Wells’ job description included supervision of the police department and further asked for an assessment of the department and recommendation for a new police chief.
By recommending Blevins, who he has worked with on a daily basis for the last six months, Wells has acknowledged the hard work and dedication to the town displayed by Blevins. When asked about the contract negotiations, Blevins said “I’m happy. I’m eager. I appreciate the confidence the council, the town manager and Chief Wells have in me.”
Blevins, who has 30 years of experience in law enforcement, came to Colonial Beach in 2002 and was appointed second in command in 2008. He is a familiar face around town and at council meetings and is knowledgeable in statistical analysis. Blevins has presented easy-to-understand reports during the Public Safety committee meetings. According to Blevins “We need statistics for many reasons, for grants, for example.

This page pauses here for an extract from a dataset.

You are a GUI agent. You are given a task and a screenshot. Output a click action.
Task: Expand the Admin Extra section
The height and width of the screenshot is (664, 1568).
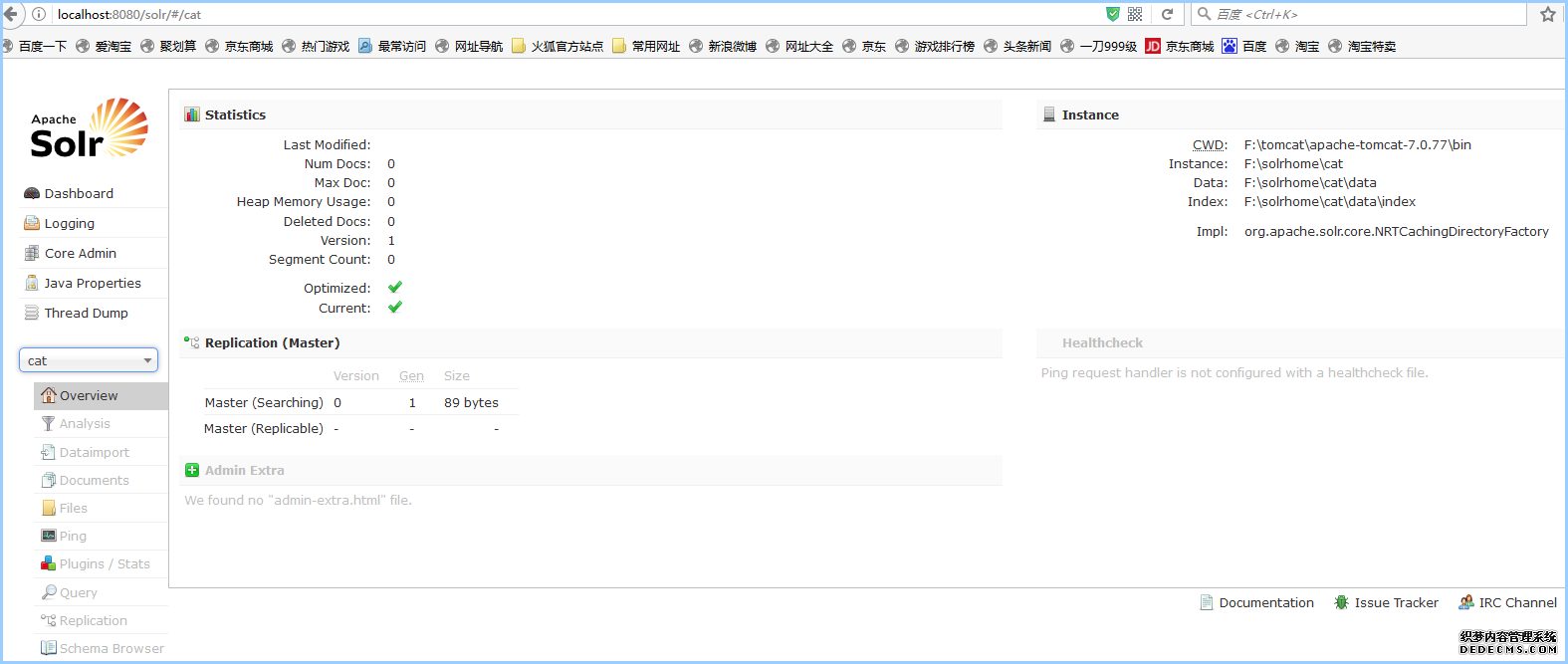[244, 470]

It shows what we’ve done and how we’ve done it.” The department handles approximately 5,000 incidents per year and to date for 2010 has opened 333 incident-based cases.
Throughout his 30 years in law enforcement, Blevins has achieved success as a crisis intervention negotiator, received recognition in the fields of drug law enforcement, vice and narcotics investigations, and, was named ‘Officer of the Year’ by the Fredericksburg Fraternal Order of Eagles.
Blevins graduated in 2009 from the National Criminal Justice Command College and is continuing his education and training in law enforcement and management. He has certifications in the use of Tasers, VCIN/NCIC training, drug instruction for law enforcement personnel, national child abuse seminar, and has studied grant writing, evidence collection, managing police discipline, multi-cultural policing, terrorism and hostage negotiations, and suicide prevention, among other law enforcement disciplines.
Citizen involvement is at the top of his list of issues he would like to advance in the town. Blevins is looking to start programs such as a citizen advisory committee and a citizens academy where law enforcement personnel can educate and empower citizens. Another top priority for Blevins is to “continue moving the department forward. The employees are great — I couldn’t ask for a better group of people to work with.”
Blevins has been married for 36 years and has three children and nine grandchildren.
Contract negotiations are expected to be finalize shortly between Blevins and the town and he could assume command of the department as early as January 2011.